→ **WHAT IS ASKED**:
Rewrite the listing below with every occurrence of "GUI agent" changed to "GUI assistant", keeping everything else the same.

→ **ROWS**:
····················
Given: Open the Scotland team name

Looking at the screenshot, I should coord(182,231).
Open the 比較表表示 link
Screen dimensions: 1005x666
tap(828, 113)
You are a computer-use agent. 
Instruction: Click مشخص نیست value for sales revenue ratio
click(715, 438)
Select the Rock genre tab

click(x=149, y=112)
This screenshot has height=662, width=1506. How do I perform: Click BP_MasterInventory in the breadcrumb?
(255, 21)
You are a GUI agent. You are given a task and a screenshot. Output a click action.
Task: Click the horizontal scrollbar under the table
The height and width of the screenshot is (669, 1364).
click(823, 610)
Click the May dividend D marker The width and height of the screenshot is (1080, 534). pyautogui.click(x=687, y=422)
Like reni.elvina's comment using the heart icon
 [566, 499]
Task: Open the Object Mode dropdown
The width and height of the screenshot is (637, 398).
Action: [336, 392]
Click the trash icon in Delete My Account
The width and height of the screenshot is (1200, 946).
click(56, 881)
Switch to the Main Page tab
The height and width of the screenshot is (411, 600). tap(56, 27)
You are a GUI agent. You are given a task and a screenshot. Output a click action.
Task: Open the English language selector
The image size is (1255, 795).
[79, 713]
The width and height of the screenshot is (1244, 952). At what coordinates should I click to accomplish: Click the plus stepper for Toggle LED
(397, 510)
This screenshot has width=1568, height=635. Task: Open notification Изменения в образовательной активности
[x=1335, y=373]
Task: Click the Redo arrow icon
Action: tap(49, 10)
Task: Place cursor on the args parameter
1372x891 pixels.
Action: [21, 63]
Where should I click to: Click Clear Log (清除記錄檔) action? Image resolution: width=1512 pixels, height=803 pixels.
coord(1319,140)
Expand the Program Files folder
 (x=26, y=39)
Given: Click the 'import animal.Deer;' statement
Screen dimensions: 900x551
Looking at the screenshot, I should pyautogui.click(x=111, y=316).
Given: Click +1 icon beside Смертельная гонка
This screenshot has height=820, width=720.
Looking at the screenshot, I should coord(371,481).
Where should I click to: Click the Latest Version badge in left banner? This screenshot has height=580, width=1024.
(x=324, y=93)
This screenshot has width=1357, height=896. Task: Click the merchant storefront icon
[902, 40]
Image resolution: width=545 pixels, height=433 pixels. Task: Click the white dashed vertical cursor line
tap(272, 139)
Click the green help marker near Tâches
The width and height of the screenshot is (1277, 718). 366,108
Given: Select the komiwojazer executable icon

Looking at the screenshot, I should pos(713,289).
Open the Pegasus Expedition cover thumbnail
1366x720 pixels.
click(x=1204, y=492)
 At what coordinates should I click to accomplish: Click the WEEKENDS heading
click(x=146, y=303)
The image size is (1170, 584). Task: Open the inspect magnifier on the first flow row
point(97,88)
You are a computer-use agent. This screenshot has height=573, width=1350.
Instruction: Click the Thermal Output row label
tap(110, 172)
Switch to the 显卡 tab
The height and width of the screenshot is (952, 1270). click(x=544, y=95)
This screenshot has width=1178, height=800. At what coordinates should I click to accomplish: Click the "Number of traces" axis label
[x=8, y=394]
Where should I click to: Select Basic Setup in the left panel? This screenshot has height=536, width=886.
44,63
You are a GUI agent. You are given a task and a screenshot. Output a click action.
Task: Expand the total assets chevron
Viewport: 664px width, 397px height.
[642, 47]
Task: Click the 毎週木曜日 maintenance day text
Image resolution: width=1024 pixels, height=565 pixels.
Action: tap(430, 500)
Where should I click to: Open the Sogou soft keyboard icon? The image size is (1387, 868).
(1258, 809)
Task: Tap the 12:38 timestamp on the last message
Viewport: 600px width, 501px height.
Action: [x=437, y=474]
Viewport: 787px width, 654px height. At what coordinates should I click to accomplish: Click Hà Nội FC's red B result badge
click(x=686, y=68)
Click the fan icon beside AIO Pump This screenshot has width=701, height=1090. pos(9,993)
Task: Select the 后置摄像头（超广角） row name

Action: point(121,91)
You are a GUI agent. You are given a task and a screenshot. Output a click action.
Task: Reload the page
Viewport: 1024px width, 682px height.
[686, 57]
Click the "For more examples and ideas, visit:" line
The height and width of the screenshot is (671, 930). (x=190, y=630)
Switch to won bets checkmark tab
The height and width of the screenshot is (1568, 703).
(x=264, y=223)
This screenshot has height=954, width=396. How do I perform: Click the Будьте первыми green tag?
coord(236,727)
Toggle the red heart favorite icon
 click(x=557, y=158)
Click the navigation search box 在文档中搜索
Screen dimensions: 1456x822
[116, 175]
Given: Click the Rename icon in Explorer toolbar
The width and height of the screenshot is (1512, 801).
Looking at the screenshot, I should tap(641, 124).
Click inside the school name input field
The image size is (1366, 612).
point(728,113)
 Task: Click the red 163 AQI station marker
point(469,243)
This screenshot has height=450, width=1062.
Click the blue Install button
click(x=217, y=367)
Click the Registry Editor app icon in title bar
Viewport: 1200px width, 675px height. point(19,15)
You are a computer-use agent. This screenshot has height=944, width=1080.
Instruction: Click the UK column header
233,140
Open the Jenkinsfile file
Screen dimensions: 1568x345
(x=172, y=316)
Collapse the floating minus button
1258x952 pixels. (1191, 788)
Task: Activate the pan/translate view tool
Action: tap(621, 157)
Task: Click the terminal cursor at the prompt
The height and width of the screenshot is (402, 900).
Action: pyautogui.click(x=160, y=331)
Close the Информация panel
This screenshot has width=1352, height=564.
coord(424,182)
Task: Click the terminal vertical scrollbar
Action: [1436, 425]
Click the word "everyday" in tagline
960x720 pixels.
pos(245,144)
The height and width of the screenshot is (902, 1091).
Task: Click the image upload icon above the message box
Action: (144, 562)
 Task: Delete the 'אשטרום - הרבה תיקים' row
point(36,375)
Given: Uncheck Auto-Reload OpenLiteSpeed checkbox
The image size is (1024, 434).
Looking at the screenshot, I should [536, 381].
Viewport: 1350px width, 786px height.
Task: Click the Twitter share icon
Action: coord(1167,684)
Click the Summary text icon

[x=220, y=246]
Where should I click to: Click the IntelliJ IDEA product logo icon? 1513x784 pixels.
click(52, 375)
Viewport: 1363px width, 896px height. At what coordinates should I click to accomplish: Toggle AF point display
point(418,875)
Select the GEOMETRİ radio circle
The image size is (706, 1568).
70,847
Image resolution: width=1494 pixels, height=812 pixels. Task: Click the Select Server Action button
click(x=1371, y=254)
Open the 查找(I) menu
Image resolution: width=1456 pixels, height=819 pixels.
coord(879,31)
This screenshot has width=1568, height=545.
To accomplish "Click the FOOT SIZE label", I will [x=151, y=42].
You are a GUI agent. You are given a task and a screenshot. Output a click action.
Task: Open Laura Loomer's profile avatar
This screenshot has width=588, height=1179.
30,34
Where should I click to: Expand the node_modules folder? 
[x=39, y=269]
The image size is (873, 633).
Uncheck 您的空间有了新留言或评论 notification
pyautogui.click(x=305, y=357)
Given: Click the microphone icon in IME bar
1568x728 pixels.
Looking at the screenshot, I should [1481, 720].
····················
→ **WORKED ANSWER**:
Given: Open the Scotland team name

Looking at the screenshot, I should coord(182,231).
Open the 比較表表示 link
Screen dimensions: 1005x666
tap(828, 113)
You are a computer-use agent. 
Instruction: Click مشخص نیست value for sales revenue ratio
click(715, 438)
Select the Rock genre tab

click(x=149, y=112)
This screenshot has height=662, width=1506. How do I perform: Click BP_MasterInventory in the breadcrumb?
(255, 21)
You are a GUI assistant. You are given a task and a screenshot. Output a click action.
Task: Click the horizontal scrollbar under the table
The height and width of the screenshot is (669, 1364).
click(823, 610)
Click the May dividend D marker The width and height of the screenshot is (1080, 534). pyautogui.click(x=687, y=422)
Like reni.elvina's comment using the heart icon
 [566, 499]
Task: Open the Object Mode dropdown
The width and height of the screenshot is (637, 398).
Action: [336, 392]
Click the trash icon in Delete My Account
The width and height of the screenshot is (1200, 946).
click(56, 881)
Switch to the Main Page tab
The height and width of the screenshot is (411, 600). tap(56, 27)
You are a GUI assistant. You are given a task and a screenshot. Output a click action.
Task: Open the English language selector
The image size is (1255, 795).
[79, 713]
The width and height of the screenshot is (1244, 952). At what coordinates should I click to accomplish: Click the plus stepper for Toggle LED
(397, 510)
This screenshot has width=1568, height=635. Task: Open notification Изменения в образовательной активности
[x=1335, y=373]
Task: Click the Redo arrow icon
Action: tap(49, 10)
Task: Place cursor on the args parameter
1372x891 pixels.
Action: [21, 63]
Where should I click to: Click Clear Log (清除記錄檔) action? Image resolution: width=1512 pixels, height=803 pixels.
coord(1319,140)
Expand the Program Files folder
 (x=26, y=39)
Given: Click the 'import animal.Deer;' statement
Screen dimensions: 900x551
Looking at the screenshot, I should pyautogui.click(x=111, y=316).
Given: Click +1 icon beside Смертельная гонка
This screenshot has height=820, width=720.
Looking at the screenshot, I should coord(371,481).
Where should I click to: Click the Latest Version badge in left banner? This screenshot has height=580, width=1024.
(x=324, y=93)
This screenshot has width=1357, height=896. Task: Click the merchant storefront icon
[902, 40]
Image resolution: width=545 pixels, height=433 pixels. Task: Click the white dashed vertical cursor line
tap(272, 139)
Click the green help marker near Tâches
The width and height of the screenshot is (1277, 718). 366,108
Given: Select the komiwojazer executable icon

Looking at the screenshot, I should pos(713,289).
Open the Pegasus Expedition cover thumbnail
1366x720 pixels.
click(x=1204, y=492)
 At what coordinates should I click to accomplish: Click the WEEKENDS heading
click(x=146, y=303)
The image size is (1170, 584). Task: Open the inspect magnifier on the first flow row
point(97,88)
You are a computer-use agent. This screenshot has height=573, width=1350.
Instruction: Click the Thermal Output row label
tap(110, 172)
Switch to the 显卡 tab
The height and width of the screenshot is (952, 1270). click(x=544, y=95)
This screenshot has width=1178, height=800. At what coordinates should I click to accomplish: Click the "Number of traces" axis label
[x=8, y=394]
Where should I click to: Select Basic Setup in the left panel? This screenshot has height=536, width=886.
44,63
You are a GUI assistant. You are given a task and a screenshot. Output a click action.
Task: Expand the total assets chevron
Viewport: 664px width, 397px height.
[642, 47]
Task: Click the 毎週木曜日 maintenance day text
Image resolution: width=1024 pixels, height=565 pixels.
Action: tap(430, 500)
Where should I click to: Open the Sogou soft keyboard icon? The image size is (1387, 868).
(1258, 809)
Task: Tap the 12:38 timestamp on the last message
Viewport: 600px width, 501px height.
Action: [x=437, y=474]
Viewport: 787px width, 654px height. At what coordinates should I click to accomplish: Click Hà Nội FC's red B result badge
click(x=686, y=68)
Click the fan icon beside AIO Pump This screenshot has width=701, height=1090. pos(9,993)
Task: Select the 后置摄像头（超广角） row name

Action: point(121,91)
You are a GUI assistant. You are given a task and a screenshot. Output a click action.
Task: Reload the page
Viewport: 1024px width, 682px height.
[686, 57]
Click the "For more examples and ideas, visit:" line
The height and width of the screenshot is (671, 930). (x=190, y=630)
Switch to won bets checkmark tab
The height and width of the screenshot is (1568, 703).
(x=264, y=223)
This screenshot has height=954, width=396. How do I perform: Click the Будьте первыми green tag?
coord(236,727)
Toggle the red heart favorite icon
 click(x=557, y=158)
Click the navigation search box 在文档中搜索
Screen dimensions: 1456x822
[116, 175]
Given: Click the Rename icon in Explorer toolbar
The width and height of the screenshot is (1512, 801).
Looking at the screenshot, I should tap(641, 124).
Click inside the school name input field
The image size is (1366, 612).
point(728,113)
 Task: Click the red 163 AQI station marker
point(469,243)
This screenshot has height=450, width=1062.
Click the blue Install button
click(x=217, y=367)
Click the Registry Editor app icon in title bar
Viewport: 1200px width, 675px height. point(19,15)
You are a computer-use agent. This screenshot has height=944, width=1080.
Instruction: Click the UK column header
233,140
Open the Jenkinsfile file
Screen dimensions: 1568x345
(x=172, y=316)
Collapse the floating minus button
1258x952 pixels. (1191, 788)
Task: Activate the pan/translate view tool
Action: tap(621, 157)
Task: Click the terminal cursor at the prompt
The height and width of the screenshot is (402, 900).
Action: pyautogui.click(x=160, y=331)
Close the Информация panel
This screenshot has width=1352, height=564.
coord(424,182)
Task: Click the terminal vertical scrollbar
Action: [1436, 425]
Click the word "everyday" in tagline
960x720 pixels.
pos(245,144)
The height and width of the screenshot is (902, 1091).
Task: Click the image upload icon above the message box
Action: (144, 562)
 Task: Delete the 'אשטרום - הרבה תיקים' row
point(36,375)
Given: Uncheck Auto-Reload OpenLiteSpeed checkbox
The image size is (1024, 434).
Looking at the screenshot, I should [536, 381].
Viewport: 1350px width, 786px height.
Task: Click the Twitter share icon
Action: coord(1167,684)
Click the Summary text icon

[x=220, y=246]
Where should I click to: Click the IntelliJ IDEA product logo icon? 1513x784 pixels.
click(52, 375)
Viewport: 1363px width, 896px height. At what coordinates should I click to accomplish: Toggle AF point display
point(418,875)
Select the GEOMETRİ radio circle
The image size is (706, 1568).
70,847
Image resolution: width=1494 pixels, height=812 pixels. Task: Click the Select Server Action button
click(x=1371, y=254)
Open the 查找(I) menu
Image resolution: width=1456 pixels, height=819 pixels.
coord(879,31)
This screenshot has width=1568, height=545.
To accomplish "Click the FOOT SIZE label", I will [x=151, y=42].
You are a GUI assistant. You are given a task and a screenshot. Output a click action.
Task: Open Laura Loomer's profile avatar
This screenshot has width=588, height=1179.
30,34
Where should I click to: Expand the node_modules folder? 
[x=39, y=269]
The image size is (873, 633).
Uncheck 您的空间有了新留言或评论 notification
pyautogui.click(x=305, y=357)
Given: Click the microphone icon in IME bar
1568x728 pixels.
Looking at the screenshot, I should [1481, 720].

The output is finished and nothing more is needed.